▸ Given data

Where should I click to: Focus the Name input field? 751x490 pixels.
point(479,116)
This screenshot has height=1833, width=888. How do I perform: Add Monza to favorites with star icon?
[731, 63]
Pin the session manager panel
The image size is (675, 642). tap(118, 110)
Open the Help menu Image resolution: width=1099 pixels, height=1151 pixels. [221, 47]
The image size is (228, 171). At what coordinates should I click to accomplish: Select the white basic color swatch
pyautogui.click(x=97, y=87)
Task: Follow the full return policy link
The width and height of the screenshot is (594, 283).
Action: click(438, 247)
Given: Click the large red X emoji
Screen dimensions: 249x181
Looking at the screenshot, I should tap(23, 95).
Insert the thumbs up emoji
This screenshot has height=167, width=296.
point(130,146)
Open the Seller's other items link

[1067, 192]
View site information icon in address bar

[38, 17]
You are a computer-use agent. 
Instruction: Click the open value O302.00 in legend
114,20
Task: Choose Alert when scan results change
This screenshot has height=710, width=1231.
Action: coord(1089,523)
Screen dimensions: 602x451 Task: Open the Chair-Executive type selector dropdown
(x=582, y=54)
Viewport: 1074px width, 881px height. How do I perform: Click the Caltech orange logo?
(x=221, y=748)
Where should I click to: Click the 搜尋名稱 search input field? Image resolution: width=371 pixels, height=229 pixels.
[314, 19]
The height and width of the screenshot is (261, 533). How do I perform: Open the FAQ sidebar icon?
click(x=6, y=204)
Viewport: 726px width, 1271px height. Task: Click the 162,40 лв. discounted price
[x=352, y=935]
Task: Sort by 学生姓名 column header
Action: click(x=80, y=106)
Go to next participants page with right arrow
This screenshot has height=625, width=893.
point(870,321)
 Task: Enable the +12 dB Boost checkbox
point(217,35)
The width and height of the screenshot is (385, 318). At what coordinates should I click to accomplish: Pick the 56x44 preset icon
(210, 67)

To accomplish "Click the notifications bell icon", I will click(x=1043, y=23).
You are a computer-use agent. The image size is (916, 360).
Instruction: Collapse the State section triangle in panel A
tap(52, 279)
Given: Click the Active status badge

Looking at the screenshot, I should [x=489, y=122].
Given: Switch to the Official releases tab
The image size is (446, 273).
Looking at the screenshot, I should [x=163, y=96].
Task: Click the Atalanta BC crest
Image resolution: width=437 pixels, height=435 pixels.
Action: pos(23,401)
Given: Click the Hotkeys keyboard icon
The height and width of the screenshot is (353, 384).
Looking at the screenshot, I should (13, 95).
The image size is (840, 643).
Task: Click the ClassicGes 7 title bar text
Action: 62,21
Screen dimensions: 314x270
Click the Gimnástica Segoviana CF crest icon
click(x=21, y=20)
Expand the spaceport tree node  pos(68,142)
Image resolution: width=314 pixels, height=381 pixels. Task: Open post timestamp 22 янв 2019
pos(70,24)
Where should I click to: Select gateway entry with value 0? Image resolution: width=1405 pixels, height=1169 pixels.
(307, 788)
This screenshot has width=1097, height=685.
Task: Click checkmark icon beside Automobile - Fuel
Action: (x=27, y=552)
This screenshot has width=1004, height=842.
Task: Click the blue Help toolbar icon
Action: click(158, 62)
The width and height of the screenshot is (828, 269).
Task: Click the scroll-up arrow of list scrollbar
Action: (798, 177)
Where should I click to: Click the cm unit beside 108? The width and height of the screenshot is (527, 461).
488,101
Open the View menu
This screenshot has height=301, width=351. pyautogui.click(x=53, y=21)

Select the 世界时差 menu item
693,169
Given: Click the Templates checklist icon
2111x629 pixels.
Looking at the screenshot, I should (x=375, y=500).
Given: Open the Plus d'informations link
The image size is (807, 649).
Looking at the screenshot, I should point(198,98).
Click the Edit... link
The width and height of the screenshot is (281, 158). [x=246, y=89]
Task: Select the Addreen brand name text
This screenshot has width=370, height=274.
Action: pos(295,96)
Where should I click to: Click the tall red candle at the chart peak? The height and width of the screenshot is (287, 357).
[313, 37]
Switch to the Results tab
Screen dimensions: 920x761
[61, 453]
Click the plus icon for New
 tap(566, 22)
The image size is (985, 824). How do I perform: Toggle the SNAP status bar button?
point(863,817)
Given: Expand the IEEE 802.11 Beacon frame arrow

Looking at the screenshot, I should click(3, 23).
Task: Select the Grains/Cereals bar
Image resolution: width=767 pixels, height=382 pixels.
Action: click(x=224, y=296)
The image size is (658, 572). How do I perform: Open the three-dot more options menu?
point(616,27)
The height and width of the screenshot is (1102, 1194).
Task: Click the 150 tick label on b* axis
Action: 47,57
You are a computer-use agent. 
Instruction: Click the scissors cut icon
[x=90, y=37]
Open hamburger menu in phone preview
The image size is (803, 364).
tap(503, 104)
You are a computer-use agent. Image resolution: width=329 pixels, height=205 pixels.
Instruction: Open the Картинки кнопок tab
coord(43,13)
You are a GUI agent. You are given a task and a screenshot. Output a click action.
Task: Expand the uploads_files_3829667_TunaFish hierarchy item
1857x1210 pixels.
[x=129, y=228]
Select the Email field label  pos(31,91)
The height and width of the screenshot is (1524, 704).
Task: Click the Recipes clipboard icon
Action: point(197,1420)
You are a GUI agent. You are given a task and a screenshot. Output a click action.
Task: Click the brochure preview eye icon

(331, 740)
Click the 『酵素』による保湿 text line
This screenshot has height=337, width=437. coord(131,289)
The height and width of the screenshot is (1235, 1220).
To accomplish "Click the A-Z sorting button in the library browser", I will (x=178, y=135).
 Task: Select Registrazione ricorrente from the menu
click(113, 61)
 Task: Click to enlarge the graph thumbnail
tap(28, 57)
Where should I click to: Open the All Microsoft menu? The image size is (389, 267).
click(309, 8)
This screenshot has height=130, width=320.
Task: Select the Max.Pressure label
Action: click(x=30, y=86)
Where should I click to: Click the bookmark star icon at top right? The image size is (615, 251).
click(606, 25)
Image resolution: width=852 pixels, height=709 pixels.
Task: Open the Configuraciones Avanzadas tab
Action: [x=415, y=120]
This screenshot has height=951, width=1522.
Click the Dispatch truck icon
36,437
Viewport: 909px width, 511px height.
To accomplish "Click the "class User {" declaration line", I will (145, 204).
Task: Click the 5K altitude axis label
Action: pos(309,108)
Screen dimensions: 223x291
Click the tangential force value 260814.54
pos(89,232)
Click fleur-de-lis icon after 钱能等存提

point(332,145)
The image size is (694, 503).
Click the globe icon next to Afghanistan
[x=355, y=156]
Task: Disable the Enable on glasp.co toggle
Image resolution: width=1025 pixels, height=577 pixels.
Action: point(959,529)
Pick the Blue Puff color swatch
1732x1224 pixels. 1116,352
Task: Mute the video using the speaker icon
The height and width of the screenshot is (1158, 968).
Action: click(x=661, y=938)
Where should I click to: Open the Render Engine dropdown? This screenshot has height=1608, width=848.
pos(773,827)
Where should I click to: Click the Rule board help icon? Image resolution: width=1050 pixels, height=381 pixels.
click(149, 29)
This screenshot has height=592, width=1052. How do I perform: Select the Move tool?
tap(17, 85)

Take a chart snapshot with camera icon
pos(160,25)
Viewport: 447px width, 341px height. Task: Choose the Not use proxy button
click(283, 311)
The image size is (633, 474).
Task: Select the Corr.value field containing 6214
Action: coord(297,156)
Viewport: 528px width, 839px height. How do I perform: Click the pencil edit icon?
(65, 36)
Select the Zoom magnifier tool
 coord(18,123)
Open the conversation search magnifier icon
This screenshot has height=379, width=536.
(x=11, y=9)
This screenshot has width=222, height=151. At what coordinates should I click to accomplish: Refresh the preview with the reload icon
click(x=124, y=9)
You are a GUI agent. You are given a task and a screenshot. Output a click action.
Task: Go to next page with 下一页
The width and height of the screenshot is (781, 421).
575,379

▸ The problem
Rewrite the listing from the line containing "Given: Click the Templates checklist icon" to the line containing "coord(43,13)", both included, changing "Results tab" to "Output tab" and leaving everything else as it is.

▸ Completed task
Given: Click the Templates checklist icon
2111x629 pixels.
Looking at the screenshot, I should (x=375, y=500).
Given: Open the Plus d'informations link
The image size is (807, 649).
Looking at the screenshot, I should point(198,98).
Click the Edit... link
The width and height of the screenshot is (281, 158). [x=246, y=89]
Task: Select the Addreen brand name text
This screenshot has width=370, height=274.
Action: pos(295,96)
Where should I click to: Click the tall red candle at the chart peak? The height and width of the screenshot is (287, 357).
[313, 37]
Switch to the Output tab
Screen dimensions: 920x761
[61, 453]
Click the plus icon for New
 tap(566, 22)
The image size is (985, 824). How do I perform: Toggle the SNAP status bar button?
point(863,817)
Given: Expand the IEEE 802.11 Beacon frame arrow

Looking at the screenshot, I should click(3, 23).
Task: Select the Grains/Cereals bar
Image resolution: width=767 pixels, height=382 pixels.
Action: click(x=224, y=296)
The image size is (658, 572). How do I perform: Open the three-dot more options menu?
point(616,27)
The height and width of the screenshot is (1102, 1194).
Task: Click the 150 tick label on b* axis
Action: 47,57
You are a computer-use agent. 
Instruction: Click the scissors cut icon
[x=90, y=37]
Open hamburger menu in phone preview
The image size is (803, 364).
tap(503, 104)
You are a computer-use agent. Image resolution: width=329 pixels, height=205 pixels.
Instruction: Open the Картинки кнопок tab
coord(43,13)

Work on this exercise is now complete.